HPA support for extra IDA's and resources in the OpenedX ecosystem

As an Open edX installation hosted in Kubernetes receives increasing traffic, one of the features an operator might want to enable is Horizontal Pod Autoscaling (HPA). Generally, the deployments requiring HPA implementation are the LMS, CMS, and the corresponding Celery workers (the tutor-contrib-pod-autoscaling plugin already helps achieve this). However, other components in the Open edX ecosystem, such as Discovery or a specific layer of the Aspects service, might also require pod-autoscaling functionality, and there’s no clear path to proceed in these cases.

A few options we have right now are:

  1. Create a custom Tutor plugin that includes the HPA definitions for the required components.

Pros:

  • Centralized HPA implementation for additional components, allowing straightforward application of substantial updates to all resources.

Cons:

  • Another Tutor plugin to manage.
  • Managing plugin resources outside the plugin.
  1. Provide more flexibility to the tutor-contrib-pod-autoscaling plugin to scale any type of deployment. There’s an open PR that aims to achieve this goal.
    Pros:
  • Manage HPA for ALL services from the same plugin.

Cons:

  • The plugin’s configuration could be complicated to maintain.

3.Rely on the Tutor plugin IDA to implement the HPA feature (for instance, the codejail plugin already has it).
Pros:

  • No additional plugin is needed to add pod-autoscaling definitions.
  • Each plugin manages all its resources internally.

Cons:

  • Every plugin maintainer should properly support this feature.

The idea is to start the discussion and hopefully define a “standard” or a common way to add this HPA feature for medium-to-large scale installations.

Your feedback is greatly appreciated, @tutor-maintainers, @jhony_avella, @MoisesGonzalezS

Thanks for starting the conversation @Henrry_Pulgarin. I think that option 3 would be the most difficult. We would have to harmonize HPA behaviour across all plugins, which would be very tricky.

Thus, options 1 and 2 are the best, IMHO. I think that the best approach would be to use the pod-autoscaling plugin as a basis that other plugins can use to provide HPA.

For instance, the pod-autoscaling plugin would provide a base configuration only for the lms/cms(-worker) containers, like it does today. But it would also provide custom hooks such that other plugin maintainers can add their services there. And there would be comprehensive docs to explain how to do that.

+ + + + + + +

=== Given exercise a ===
Write out the passage from the forum thread on HPA support, everything from "3.Rely on the" down to "add pod-autoscaling definitions.".

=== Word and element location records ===
+ + + + + + +

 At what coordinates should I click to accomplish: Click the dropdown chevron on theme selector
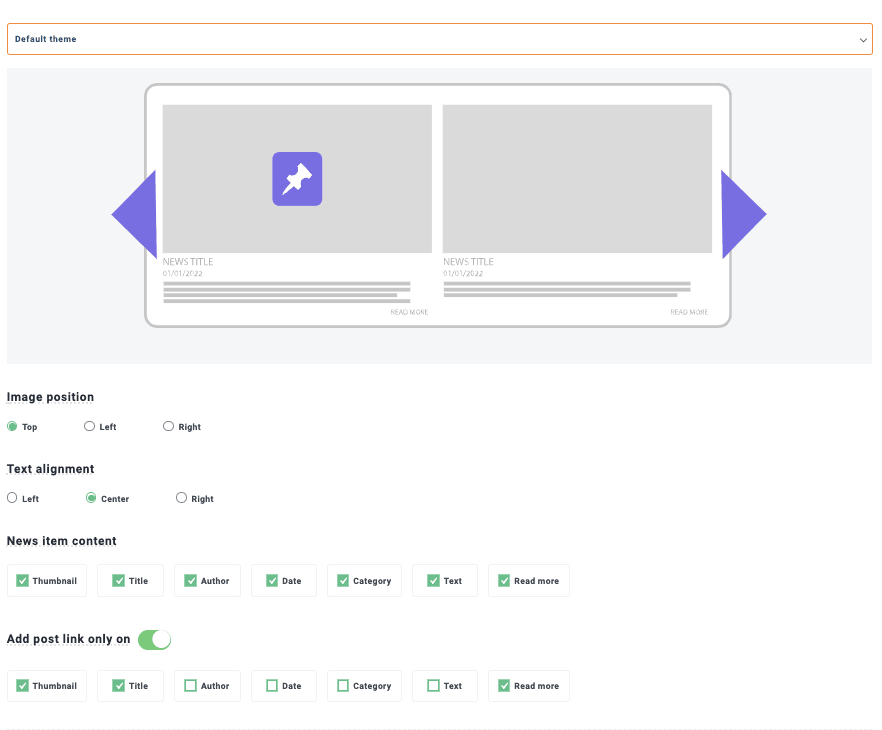863,40
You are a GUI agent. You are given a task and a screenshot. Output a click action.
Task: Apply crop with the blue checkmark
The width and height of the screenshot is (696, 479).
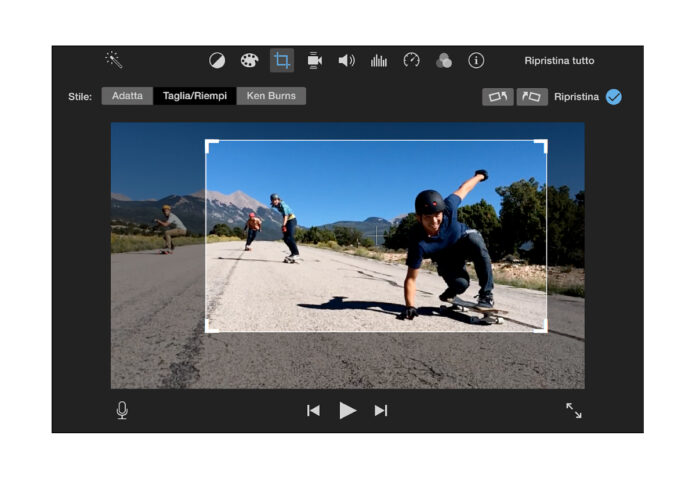(614, 97)
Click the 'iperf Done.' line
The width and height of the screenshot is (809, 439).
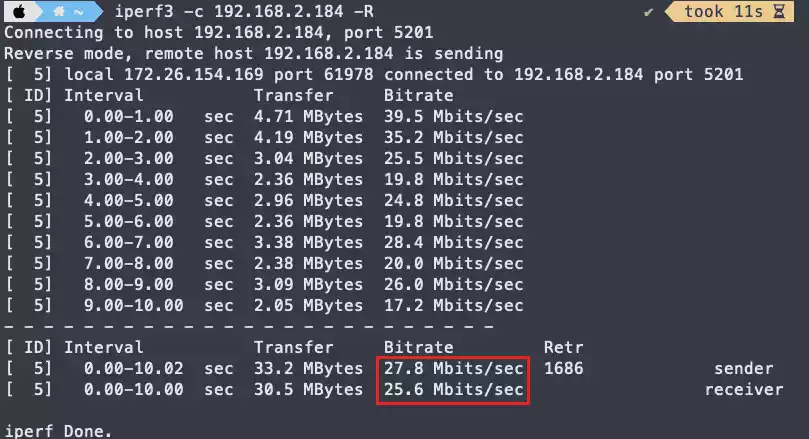(58, 431)
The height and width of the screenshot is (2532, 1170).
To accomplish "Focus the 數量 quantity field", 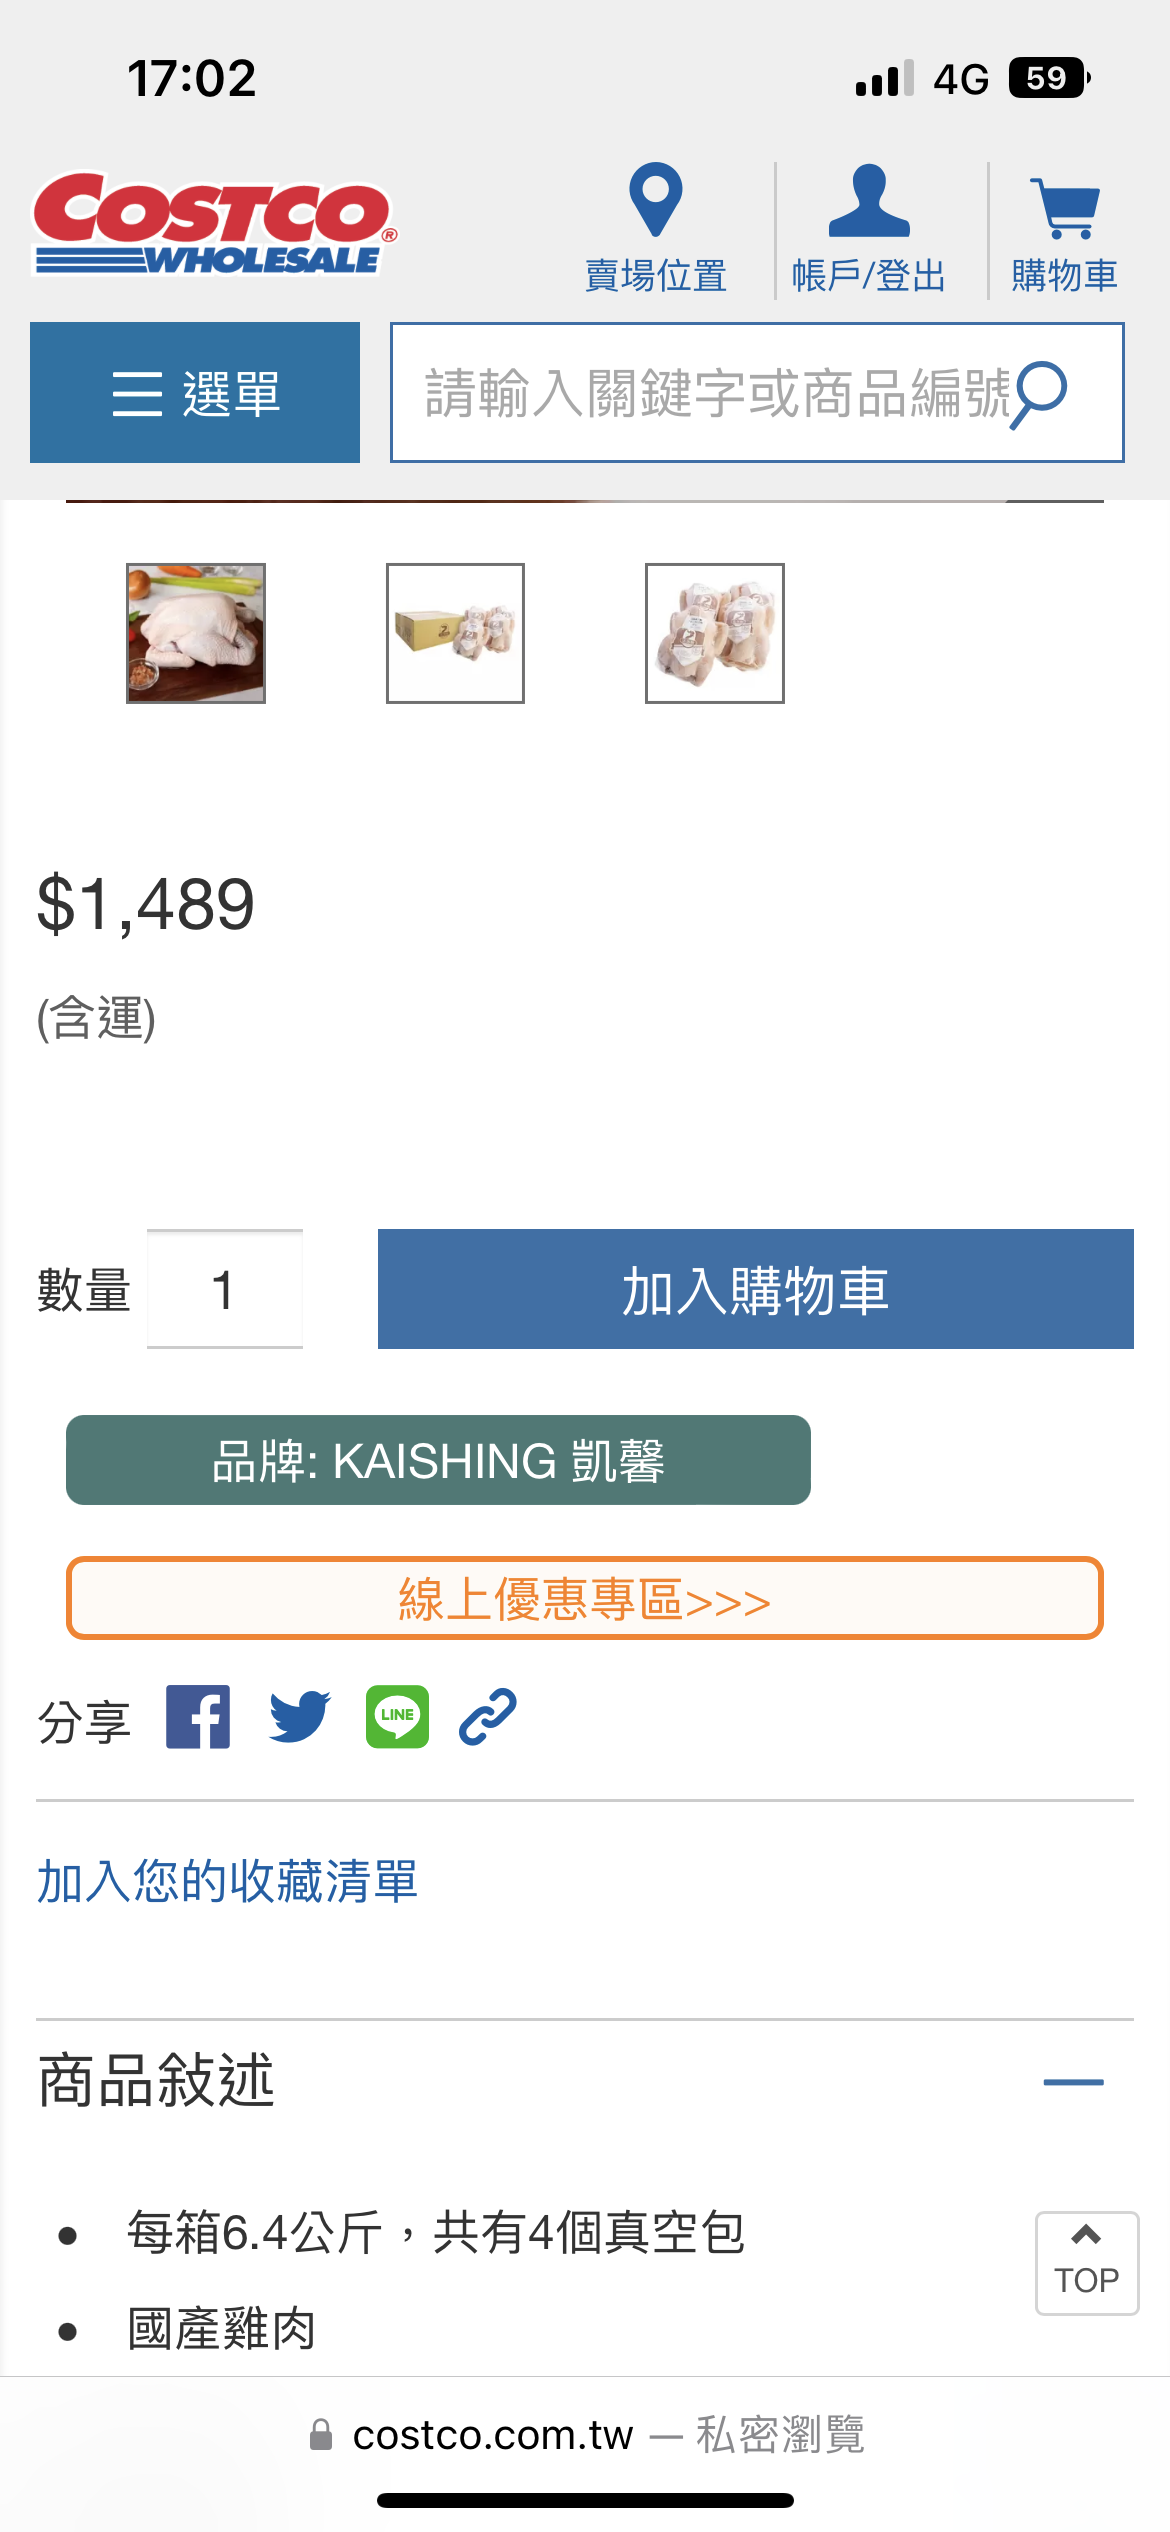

+ + + + + + +

=== Given exercise b ===
In the records, change "screenshot" to "image" in everything from the line containing "Click the 'iperf Done.' line" down to the end of the records, and reproduce those lines with nothing else altered. Leave the pictures out.

=== Task result a ===
3.Rely on the Tutor plugin IDA to implement the HPA feature (for instance, the codejail plugin already has it).
Pros:

  • No additional plugin is needed to add pod-autoscaling definitions.

=== Task result b ===
Click the 'iperf Done.' line
The width and height of the image is (809, 439).
(58, 431)
The height and width of the image is (2532, 1170).
To accomplish "Focus the 數量 quantity field", 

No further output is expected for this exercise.